Segment Start: Exercise data

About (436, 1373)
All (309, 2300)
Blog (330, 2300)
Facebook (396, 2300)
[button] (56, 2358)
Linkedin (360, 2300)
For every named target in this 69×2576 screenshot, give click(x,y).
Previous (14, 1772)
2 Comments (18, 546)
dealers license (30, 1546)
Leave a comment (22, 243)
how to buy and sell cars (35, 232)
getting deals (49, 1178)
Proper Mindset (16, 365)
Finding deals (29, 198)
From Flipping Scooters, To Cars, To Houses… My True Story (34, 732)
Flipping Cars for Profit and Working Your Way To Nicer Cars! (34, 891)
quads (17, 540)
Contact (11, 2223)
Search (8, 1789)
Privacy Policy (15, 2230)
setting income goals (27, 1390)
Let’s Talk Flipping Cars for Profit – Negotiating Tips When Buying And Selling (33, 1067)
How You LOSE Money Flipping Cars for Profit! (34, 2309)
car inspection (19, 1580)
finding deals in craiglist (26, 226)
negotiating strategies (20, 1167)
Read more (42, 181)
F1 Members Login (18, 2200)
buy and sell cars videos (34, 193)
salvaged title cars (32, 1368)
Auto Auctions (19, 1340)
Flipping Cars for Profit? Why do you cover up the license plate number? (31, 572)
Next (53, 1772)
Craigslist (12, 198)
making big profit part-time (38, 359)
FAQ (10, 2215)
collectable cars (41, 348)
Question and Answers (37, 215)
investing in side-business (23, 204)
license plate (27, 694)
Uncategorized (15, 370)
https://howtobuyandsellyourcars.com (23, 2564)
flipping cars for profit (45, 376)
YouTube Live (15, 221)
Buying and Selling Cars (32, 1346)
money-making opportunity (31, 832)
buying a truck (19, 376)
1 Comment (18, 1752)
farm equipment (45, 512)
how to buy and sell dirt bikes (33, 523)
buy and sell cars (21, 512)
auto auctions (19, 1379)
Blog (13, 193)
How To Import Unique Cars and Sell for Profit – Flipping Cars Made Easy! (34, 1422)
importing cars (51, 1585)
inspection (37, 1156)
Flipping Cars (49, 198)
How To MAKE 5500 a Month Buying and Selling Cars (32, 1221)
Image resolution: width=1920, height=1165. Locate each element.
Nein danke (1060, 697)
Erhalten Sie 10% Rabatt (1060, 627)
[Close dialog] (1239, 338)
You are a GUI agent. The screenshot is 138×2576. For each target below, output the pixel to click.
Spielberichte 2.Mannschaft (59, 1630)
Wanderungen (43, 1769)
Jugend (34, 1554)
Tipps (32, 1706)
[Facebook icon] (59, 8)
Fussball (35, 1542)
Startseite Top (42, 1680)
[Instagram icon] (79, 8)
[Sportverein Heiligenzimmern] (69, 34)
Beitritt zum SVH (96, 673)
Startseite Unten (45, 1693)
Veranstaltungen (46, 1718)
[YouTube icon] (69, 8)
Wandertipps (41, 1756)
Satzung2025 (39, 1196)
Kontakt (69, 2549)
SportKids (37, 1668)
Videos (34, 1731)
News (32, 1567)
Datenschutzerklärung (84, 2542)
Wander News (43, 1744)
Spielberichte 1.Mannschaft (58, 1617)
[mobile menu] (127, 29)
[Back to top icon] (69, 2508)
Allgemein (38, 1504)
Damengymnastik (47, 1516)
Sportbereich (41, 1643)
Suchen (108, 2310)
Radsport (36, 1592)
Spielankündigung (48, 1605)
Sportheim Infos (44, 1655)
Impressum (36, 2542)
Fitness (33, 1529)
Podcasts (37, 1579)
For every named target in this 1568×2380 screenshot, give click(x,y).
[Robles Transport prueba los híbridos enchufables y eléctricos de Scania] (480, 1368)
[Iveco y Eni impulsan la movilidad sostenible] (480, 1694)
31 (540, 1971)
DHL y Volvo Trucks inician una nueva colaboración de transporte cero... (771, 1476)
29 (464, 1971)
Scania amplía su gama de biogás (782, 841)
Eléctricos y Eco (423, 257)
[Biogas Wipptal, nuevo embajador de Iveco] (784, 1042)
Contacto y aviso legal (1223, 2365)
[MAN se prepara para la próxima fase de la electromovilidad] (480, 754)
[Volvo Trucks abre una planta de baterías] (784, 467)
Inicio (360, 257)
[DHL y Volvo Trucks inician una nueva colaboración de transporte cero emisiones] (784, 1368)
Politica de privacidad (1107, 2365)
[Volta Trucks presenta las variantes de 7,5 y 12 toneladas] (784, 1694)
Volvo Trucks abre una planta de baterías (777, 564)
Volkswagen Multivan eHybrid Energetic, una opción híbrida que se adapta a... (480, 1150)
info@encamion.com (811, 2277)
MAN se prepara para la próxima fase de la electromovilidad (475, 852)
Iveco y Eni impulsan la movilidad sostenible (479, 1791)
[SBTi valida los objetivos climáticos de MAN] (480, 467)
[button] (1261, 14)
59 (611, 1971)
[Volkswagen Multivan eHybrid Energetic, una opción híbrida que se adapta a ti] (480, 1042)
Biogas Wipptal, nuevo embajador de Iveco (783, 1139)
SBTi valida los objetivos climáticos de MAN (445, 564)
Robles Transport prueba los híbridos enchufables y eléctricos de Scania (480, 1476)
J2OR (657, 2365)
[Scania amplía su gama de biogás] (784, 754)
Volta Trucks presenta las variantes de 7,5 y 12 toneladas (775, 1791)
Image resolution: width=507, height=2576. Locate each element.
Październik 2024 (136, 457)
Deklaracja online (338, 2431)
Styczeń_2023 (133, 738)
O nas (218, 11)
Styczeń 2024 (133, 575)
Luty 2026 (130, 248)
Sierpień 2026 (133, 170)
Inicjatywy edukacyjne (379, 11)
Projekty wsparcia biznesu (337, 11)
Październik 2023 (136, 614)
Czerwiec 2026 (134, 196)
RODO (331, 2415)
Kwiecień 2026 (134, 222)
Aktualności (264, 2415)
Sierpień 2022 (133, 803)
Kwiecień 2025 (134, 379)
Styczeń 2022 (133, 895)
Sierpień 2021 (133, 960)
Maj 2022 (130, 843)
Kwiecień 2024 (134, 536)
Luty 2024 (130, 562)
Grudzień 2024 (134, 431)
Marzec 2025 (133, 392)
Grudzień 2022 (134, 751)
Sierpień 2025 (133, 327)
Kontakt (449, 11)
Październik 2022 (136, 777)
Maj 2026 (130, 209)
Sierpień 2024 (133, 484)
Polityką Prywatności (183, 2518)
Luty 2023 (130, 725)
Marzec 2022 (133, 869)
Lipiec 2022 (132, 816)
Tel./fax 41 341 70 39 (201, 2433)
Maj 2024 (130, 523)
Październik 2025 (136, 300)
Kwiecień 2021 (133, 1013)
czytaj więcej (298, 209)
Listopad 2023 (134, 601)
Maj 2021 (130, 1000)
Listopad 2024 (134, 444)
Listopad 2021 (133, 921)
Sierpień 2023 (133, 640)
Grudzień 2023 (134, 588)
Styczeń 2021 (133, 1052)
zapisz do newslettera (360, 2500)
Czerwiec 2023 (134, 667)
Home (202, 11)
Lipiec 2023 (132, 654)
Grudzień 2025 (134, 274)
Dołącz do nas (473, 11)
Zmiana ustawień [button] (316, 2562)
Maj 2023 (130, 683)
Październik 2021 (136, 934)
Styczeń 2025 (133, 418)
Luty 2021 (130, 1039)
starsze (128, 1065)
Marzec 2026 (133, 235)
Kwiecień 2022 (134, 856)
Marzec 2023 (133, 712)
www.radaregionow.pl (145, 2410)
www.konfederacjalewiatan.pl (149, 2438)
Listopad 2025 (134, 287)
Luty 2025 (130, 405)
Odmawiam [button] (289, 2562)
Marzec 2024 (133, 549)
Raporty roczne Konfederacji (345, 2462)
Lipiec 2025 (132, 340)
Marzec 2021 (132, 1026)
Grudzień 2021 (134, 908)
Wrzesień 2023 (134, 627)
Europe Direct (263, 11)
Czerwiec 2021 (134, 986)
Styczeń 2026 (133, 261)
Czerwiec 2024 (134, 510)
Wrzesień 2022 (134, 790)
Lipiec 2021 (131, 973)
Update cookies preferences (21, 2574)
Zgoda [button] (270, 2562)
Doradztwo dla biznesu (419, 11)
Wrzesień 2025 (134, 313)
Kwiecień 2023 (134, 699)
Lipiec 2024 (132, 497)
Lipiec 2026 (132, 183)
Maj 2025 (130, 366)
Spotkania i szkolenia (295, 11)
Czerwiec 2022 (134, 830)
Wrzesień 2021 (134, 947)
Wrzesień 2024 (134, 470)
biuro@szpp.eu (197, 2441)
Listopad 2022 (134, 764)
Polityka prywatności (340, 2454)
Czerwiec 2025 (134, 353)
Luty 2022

Segment End: Exercise data

Word for word, restate the lines above from the line containing "[MAN se prepara" through the line containing "[button] (1261, 14)", with both included and nothing else.

Response to this exercise -
[MAN se prepara para la próxima fase de la electromovilidad] (480, 754)
[Volvo Trucks abre una planta de baterías] (784, 467)
Inicio (360, 257)
[DHL y Volvo Trucks inician una nueva colaboración de transporte cero emisiones] (784, 1368)
Politica de privacidad (1107, 2365)
[Volta Trucks presenta las variantes de 7,5 y 12 toneladas] (784, 1694)
Volvo Trucks abre una planta de baterías (777, 564)
Volkswagen Multivan eHybrid Energetic, una opción híbrida que se adapta a... (480, 1150)
info@encamion.com (811, 2277)
MAN se prepara para la próxima fase de la electromovilidad (475, 852)
Iveco y Eni impulsan la movilidad sostenible (479, 1791)
[SBTi valida los objetivos climáticos de MAN] (480, 467)
[button] (1261, 14)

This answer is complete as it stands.